◆ **TASK DIRECTIONS**
Transcribe exactly the lines from the first line of the records through the line containing "Given: Unlock the xAxis:yAxis ratio padlock", and leave out every picture.
#### INPUT RECORDS
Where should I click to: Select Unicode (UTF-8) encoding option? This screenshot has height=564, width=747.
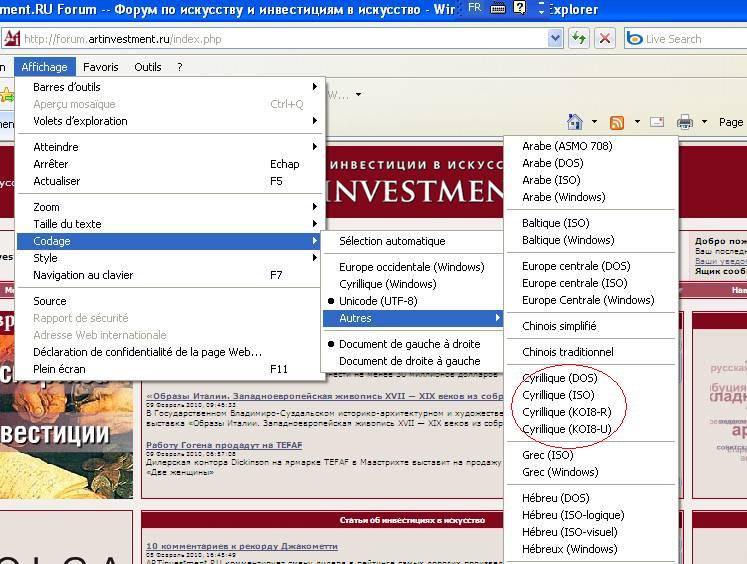click(377, 301)
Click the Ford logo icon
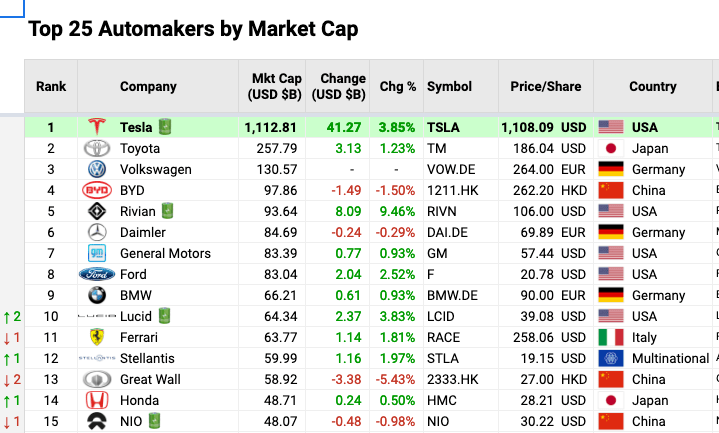The width and height of the screenshot is (719, 433). 96,274
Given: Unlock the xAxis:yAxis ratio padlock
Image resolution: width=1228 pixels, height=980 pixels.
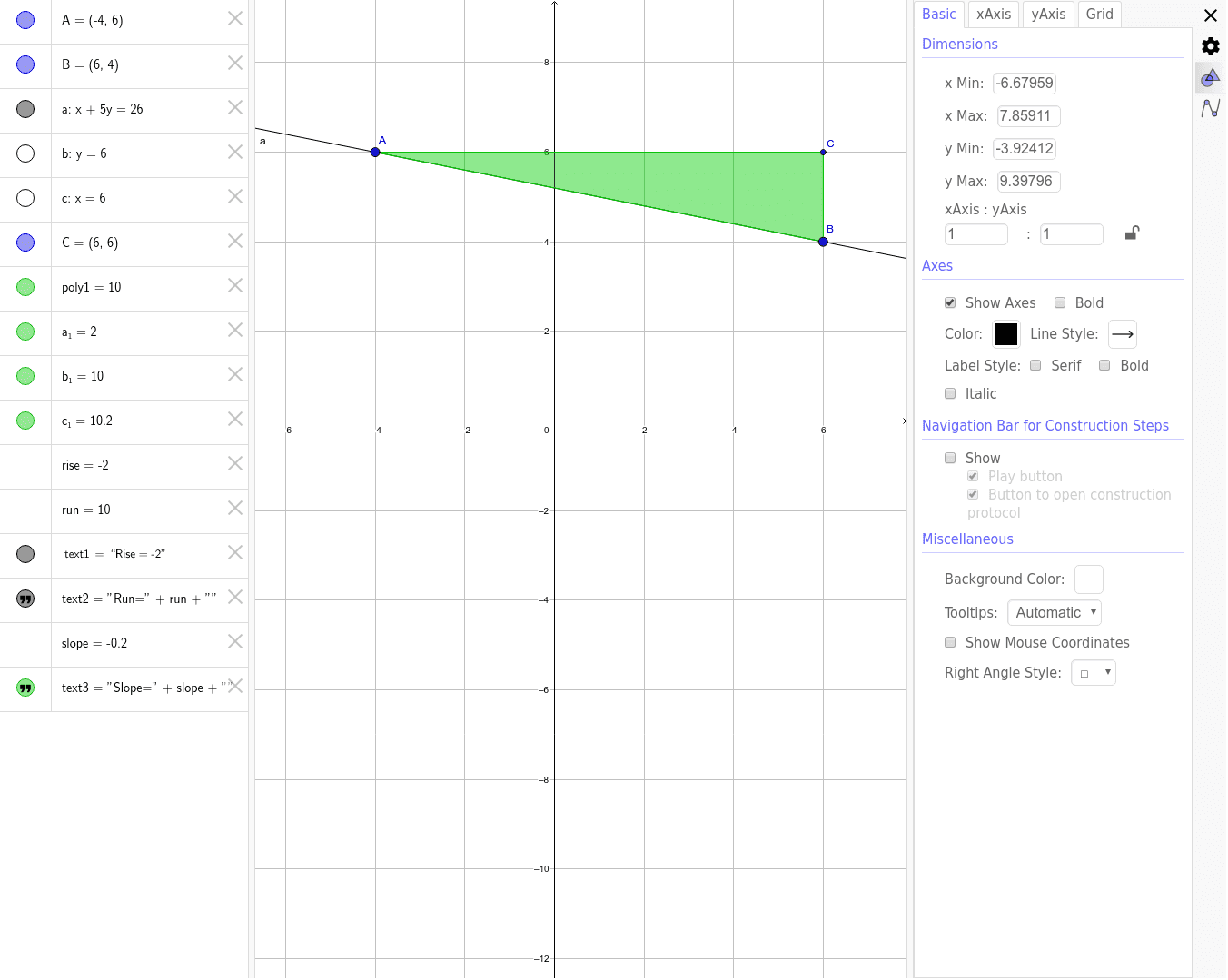Looking at the screenshot, I should click(1131, 233).

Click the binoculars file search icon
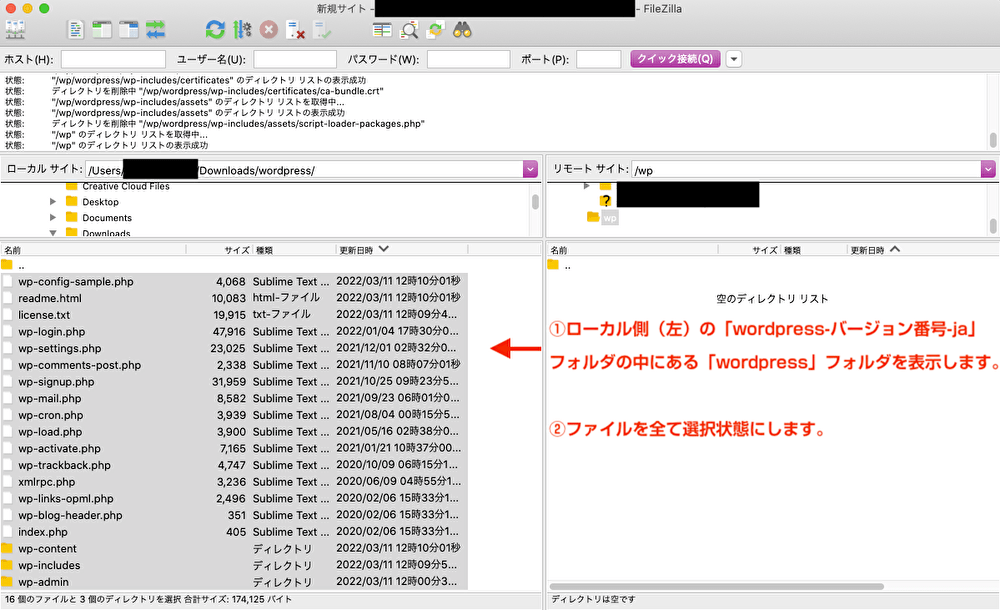(x=462, y=29)
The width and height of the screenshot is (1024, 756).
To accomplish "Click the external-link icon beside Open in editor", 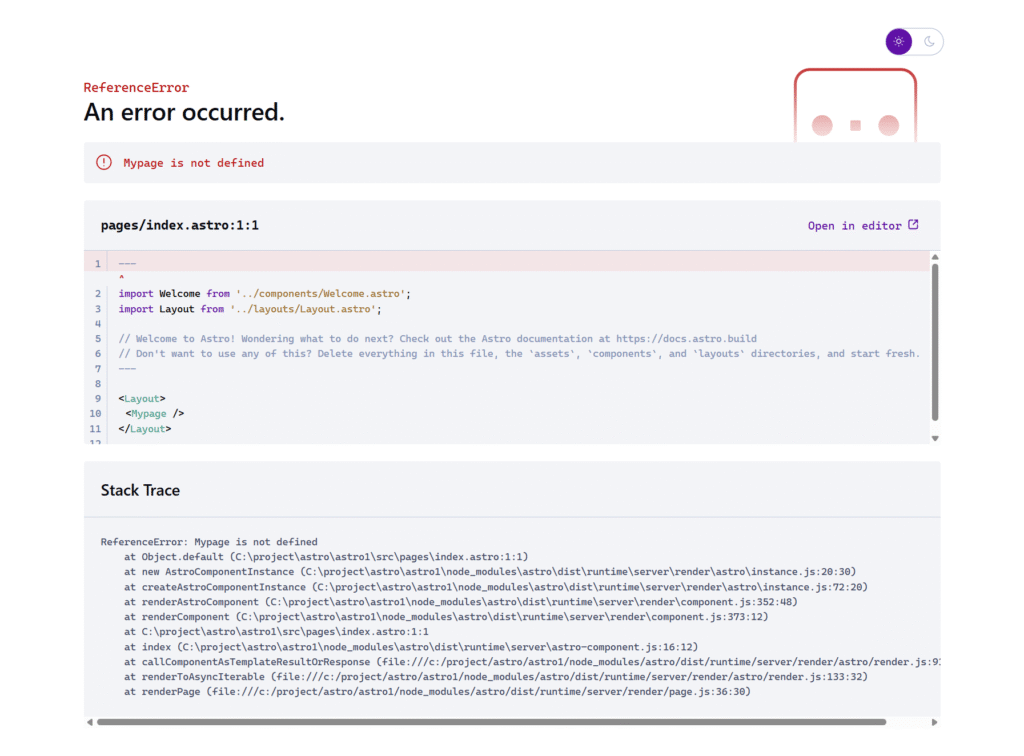I will click(x=913, y=225).
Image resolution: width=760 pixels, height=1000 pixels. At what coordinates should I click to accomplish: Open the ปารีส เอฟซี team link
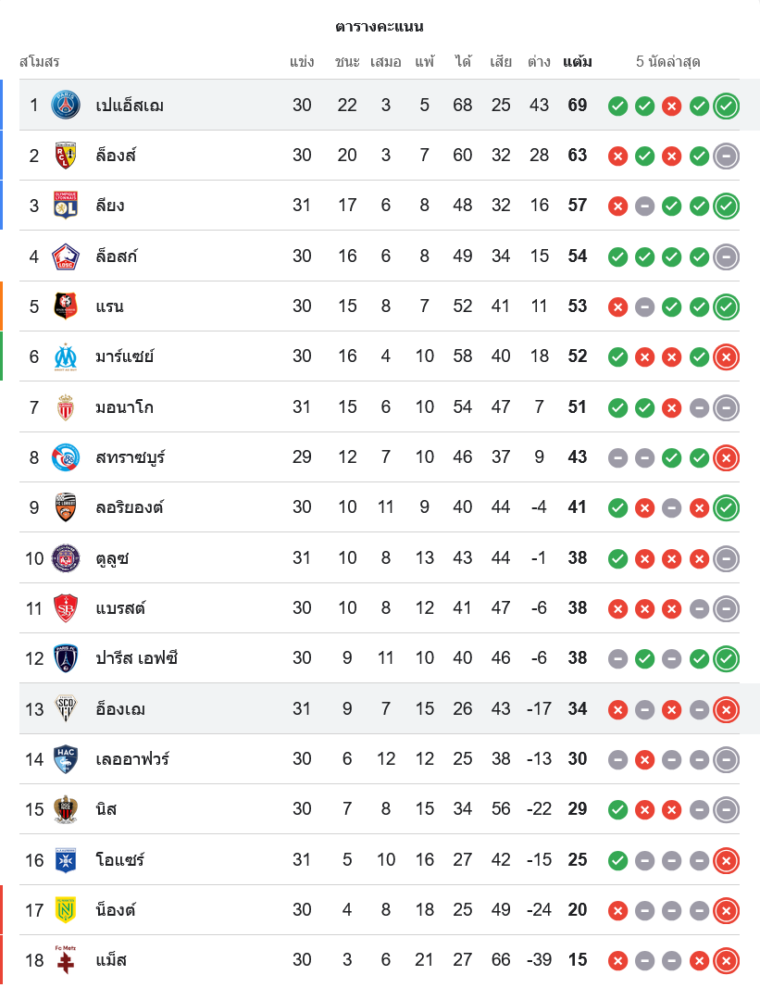tap(137, 658)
########
◆ **EXERCISE RESPONSE**
Where should I click to: Select Unicode (UTF-8) encoding option? This screenshot has height=564, width=747.
click(377, 301)
Click the Ford logo icon
The width and height of the screenshot is (719, 433). 96,274
Given: Unlock the xAxis:yAxis ratio padlock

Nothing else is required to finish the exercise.